In the Live Science article, “What is Time?,” writer Paul Sutter defines “time” as “the apparent progression of events from past to future.” I love the word “apparent” within this definition. “Apparent” alludes to the idea that time is a perceptual phenomenon; one that only appears to be true. The interesting part about the word “apparent” is that it can be defined as both “able to be seen or understood” and “seeming to exist or to be true.” In Sutter’sdefinition of time, it most likely refers to the latter. Yet, thinking of Sutter’s definition against both of the Cambridge Dictionary’s definitions of “apparent” point to the paradoxical relationship we have with time: Time seems to exist, and, because this seeming existence is recorded as we move from past to future, we can understand it (though we know this is often untrue). During the new year and other important life events, time in all its contradictions becomes a focal point and catalyst for change. Something very much real. Something very much capable of inspection and dissection in search of understanding. In the hopes this understanding might give us some insight to the larger “why” of our lives and possibly a glimpse into the future.

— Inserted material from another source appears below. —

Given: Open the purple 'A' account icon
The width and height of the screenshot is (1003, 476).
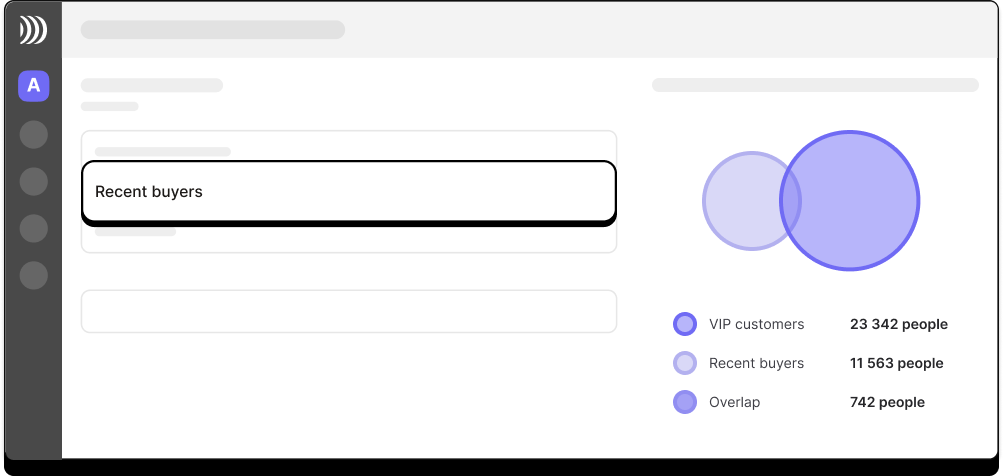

Each unknown step in the future becomes immediately visible for a moment of the present before it just as instantly becomes assigned to the past. This continual progression from future to present to past becomes a communal layer of time that we come to know as our life. In [The Many Daughters of Afong Moy](https://bookshop.org/books/the-many-daughters-of-afong-moy-9781432897604/9781982158217) by Jamie Ford (see book review), there is a beautiful scene where one of the characters, Faye, is speaking to a Buddhist monk, Shi, about time, (re)birth, and the interconnectedness of life:

“‘If you plant an acorn,’ [Shi] said, ‘it may grow to become an oak tree. Yet there is no acorn within that wooden body. Has the acorn been reborn as a tree? Or does the acorn grow to be something else entirely? It’s my belief that the acorn and the tree are an idea, spread out over an abstraction of time. And if that new tree, when fully grown, drops one acorn or one hundred, or a thousand, or ten thousand, that idea keeps progressing as this thing we call life.’”

Shi’s notion of life as a boundless idea across time resonates with the malleability that our lives and time acquire during the new year. During this time, one year officially ends and another begins. At this intersection, we have the opportunity to change the trajectory of our life, i.e. “New Year, New Me.” Unlike an acorn, humans have some autonomy to determine our next form, some control over the idea of who we are. This, of course, is also determined by the power and privilege of our social identity. Time, and its perception, can be evaluated and shaped, and, therefore, influences the construction of our past, present, and future.

The new year is time for rest, reflection, and contemplation. At this juncture, time slows down. I can reflect on who I was, who I am, and who I want to be. There is immense freedom in choosing to explore, to decide on growth, and to turn vision into reality. Yet, no matter how much I grow, the acorn kernel idea that birthed me is still a part of me. Now, I am in the process of metaphorically spreading acorns along the way, small evidences of my existence—like this essay or my hair in a random gas station bathroom or the feeling of goodness in another. Here, on the second day of the new year where it feels both the same and new, I have hope. I have a kernel of vision for the future that I will watch grow over the next year until it is difficult to determine where the acorn ends, and the oak’s wooden body begins.